Write out the items between the line containing "This screenshot has height=260, width=597." and the line containing "Expand the compliance", inclusive, copying each line verbatim.

━━ Extracted records

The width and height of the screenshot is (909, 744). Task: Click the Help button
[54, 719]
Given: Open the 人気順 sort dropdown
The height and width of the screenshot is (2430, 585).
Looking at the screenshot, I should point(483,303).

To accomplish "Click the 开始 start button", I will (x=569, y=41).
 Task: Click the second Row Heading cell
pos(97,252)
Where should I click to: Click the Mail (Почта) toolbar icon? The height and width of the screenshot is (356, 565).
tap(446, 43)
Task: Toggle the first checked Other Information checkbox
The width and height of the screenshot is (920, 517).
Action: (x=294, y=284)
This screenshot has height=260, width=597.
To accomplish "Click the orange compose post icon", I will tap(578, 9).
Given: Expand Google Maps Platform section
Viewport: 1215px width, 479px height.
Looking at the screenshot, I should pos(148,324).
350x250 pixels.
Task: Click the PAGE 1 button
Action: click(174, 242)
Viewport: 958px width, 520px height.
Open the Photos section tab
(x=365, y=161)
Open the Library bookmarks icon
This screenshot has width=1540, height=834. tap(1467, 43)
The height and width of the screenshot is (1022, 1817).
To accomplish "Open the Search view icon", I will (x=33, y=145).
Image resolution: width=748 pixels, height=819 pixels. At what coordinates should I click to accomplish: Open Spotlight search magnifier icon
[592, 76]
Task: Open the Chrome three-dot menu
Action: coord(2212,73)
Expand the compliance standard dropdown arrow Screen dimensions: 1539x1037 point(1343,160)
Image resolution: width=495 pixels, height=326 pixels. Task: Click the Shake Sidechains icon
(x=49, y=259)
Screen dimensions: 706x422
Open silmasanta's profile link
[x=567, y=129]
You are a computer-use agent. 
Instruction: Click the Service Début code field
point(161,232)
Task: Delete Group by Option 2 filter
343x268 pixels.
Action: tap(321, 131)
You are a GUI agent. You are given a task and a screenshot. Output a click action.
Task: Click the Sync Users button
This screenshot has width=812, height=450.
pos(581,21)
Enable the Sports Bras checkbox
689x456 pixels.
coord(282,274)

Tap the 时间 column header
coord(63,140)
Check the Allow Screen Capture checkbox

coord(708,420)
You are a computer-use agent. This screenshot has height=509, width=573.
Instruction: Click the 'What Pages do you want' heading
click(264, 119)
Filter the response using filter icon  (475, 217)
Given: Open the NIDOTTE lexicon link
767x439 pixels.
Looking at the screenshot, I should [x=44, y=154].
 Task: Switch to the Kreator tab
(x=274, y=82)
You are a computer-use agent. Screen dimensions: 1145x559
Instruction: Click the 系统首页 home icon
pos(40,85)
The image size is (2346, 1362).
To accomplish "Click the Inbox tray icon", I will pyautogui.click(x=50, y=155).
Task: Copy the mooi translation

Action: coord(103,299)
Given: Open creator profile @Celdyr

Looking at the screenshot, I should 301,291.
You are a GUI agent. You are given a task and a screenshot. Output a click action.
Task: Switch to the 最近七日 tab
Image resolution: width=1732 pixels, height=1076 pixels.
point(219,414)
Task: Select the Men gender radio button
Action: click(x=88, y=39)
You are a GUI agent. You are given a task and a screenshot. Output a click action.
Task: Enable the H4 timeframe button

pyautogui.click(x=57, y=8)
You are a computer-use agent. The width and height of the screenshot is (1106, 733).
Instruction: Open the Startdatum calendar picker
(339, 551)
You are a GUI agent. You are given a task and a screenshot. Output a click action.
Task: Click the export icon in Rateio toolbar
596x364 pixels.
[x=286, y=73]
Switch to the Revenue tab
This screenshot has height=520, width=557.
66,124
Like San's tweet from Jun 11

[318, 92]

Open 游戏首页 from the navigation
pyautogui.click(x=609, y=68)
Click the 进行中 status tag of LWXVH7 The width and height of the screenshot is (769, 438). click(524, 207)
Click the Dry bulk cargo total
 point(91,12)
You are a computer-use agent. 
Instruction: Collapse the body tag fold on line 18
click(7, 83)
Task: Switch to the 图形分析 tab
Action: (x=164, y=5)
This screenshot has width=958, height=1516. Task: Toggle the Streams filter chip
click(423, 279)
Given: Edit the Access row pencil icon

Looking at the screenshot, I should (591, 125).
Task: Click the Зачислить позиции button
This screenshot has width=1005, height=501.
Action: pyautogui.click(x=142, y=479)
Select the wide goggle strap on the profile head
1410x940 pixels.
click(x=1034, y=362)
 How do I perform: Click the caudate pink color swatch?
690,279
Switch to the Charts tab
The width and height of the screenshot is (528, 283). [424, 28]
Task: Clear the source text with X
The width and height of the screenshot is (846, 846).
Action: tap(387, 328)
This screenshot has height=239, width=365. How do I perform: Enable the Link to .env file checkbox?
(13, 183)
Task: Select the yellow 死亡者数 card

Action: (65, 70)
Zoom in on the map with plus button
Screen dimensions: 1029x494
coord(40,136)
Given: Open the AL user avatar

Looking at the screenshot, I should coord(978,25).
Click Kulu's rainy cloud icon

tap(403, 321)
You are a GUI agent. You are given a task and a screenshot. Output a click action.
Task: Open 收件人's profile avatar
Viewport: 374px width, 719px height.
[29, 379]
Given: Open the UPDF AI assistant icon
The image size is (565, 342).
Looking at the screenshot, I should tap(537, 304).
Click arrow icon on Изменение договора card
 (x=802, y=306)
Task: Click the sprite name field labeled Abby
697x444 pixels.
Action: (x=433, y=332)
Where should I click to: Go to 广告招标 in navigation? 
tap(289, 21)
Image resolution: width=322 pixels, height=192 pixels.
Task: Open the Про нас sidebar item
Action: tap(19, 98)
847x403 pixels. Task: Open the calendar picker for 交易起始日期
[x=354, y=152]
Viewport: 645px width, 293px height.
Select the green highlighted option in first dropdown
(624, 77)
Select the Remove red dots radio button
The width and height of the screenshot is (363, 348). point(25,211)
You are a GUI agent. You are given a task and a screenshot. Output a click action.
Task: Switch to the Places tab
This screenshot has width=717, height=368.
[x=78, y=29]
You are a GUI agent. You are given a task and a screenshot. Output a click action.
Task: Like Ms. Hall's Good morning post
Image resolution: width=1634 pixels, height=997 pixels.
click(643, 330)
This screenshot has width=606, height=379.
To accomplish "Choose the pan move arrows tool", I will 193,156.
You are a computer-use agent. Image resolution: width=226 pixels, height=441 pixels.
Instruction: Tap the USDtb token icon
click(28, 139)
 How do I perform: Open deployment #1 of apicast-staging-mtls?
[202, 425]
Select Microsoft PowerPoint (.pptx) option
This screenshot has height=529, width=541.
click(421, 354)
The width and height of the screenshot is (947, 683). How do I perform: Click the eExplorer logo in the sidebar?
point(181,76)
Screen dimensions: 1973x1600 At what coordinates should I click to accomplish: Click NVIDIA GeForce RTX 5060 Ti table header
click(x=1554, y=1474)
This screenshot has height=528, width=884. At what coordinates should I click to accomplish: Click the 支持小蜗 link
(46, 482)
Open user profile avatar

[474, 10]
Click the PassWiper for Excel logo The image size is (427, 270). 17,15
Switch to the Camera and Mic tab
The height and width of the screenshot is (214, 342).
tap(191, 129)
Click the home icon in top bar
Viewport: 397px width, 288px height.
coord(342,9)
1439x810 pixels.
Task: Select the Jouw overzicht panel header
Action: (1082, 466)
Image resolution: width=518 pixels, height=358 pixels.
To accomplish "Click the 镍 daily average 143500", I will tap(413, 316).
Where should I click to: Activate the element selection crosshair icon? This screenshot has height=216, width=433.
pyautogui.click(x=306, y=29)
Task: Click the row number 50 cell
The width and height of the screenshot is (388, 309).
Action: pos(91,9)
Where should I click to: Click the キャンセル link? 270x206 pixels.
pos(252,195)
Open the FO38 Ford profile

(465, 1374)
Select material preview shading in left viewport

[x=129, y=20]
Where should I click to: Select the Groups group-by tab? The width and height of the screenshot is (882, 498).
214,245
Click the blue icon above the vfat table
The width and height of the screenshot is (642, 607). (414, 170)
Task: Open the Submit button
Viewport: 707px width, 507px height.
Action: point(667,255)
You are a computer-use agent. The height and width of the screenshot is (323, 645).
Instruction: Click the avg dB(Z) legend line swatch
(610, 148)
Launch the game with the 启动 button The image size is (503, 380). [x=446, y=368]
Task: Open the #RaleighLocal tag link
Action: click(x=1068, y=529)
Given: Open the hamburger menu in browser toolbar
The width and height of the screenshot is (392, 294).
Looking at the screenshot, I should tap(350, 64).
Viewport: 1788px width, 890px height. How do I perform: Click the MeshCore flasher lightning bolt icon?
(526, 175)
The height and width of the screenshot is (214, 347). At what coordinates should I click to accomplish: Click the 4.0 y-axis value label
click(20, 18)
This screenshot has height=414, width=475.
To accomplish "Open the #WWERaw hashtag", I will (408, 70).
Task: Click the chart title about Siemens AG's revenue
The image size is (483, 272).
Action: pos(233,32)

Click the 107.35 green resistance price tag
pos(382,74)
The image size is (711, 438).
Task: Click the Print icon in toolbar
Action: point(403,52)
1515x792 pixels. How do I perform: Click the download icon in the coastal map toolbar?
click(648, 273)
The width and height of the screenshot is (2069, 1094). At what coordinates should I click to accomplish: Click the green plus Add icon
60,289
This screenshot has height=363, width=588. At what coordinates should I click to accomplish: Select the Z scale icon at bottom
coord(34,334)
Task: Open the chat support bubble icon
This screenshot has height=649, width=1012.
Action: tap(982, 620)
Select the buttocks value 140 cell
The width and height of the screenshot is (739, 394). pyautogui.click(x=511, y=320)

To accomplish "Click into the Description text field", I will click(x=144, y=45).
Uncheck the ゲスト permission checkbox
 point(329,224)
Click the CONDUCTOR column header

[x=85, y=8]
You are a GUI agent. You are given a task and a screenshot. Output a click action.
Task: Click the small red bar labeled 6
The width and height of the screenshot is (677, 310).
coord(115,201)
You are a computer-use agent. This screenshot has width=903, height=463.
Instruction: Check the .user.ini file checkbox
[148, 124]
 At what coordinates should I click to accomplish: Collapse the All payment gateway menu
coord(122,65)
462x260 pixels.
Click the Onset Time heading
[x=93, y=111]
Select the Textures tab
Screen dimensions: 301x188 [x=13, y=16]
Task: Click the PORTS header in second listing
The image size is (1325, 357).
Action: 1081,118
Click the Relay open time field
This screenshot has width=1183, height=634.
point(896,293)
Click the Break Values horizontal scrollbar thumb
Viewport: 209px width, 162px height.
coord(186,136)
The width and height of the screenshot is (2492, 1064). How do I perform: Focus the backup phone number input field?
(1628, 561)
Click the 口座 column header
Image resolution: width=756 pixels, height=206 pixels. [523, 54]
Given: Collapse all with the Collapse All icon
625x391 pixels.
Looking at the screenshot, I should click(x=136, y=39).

━━━━

• Solution to this exercise:
This screenshot has height=260, width=597.
To accomplish "Click the orange compose post icon", I will tap(578, 9).
Given: Expand Google Maps Platform section
Viewport: 1215px width, 479px height.
Looking at the screenshot, I should pos(148,324).
350x250 pixels.
Task: Click the PAGE 1 button
Action: click(174, 242)
Viewport: 958px width, 520px height.
Open the Photos section tab
(x=365, y=161)
Open the Library bookmarks icon
This screenshot has width=1540, height=834. tap(1467, 43)
The height and width of the screenshot is (1022, 1817).
To accomplish "Open the Search view icon", I will (x=33, y=145).
Image resolution: width=748 pixels, height=819 pixels. At what coordinates should I click to accomplish: Open Spotlight search magnifier icon
[592, 76]
Task: Open the Chrome three-dot menu
Action: coord(2212,73)
Expand the compliance standard dropdown arrow Screen dimensions: 1539x1037 point(1343,160)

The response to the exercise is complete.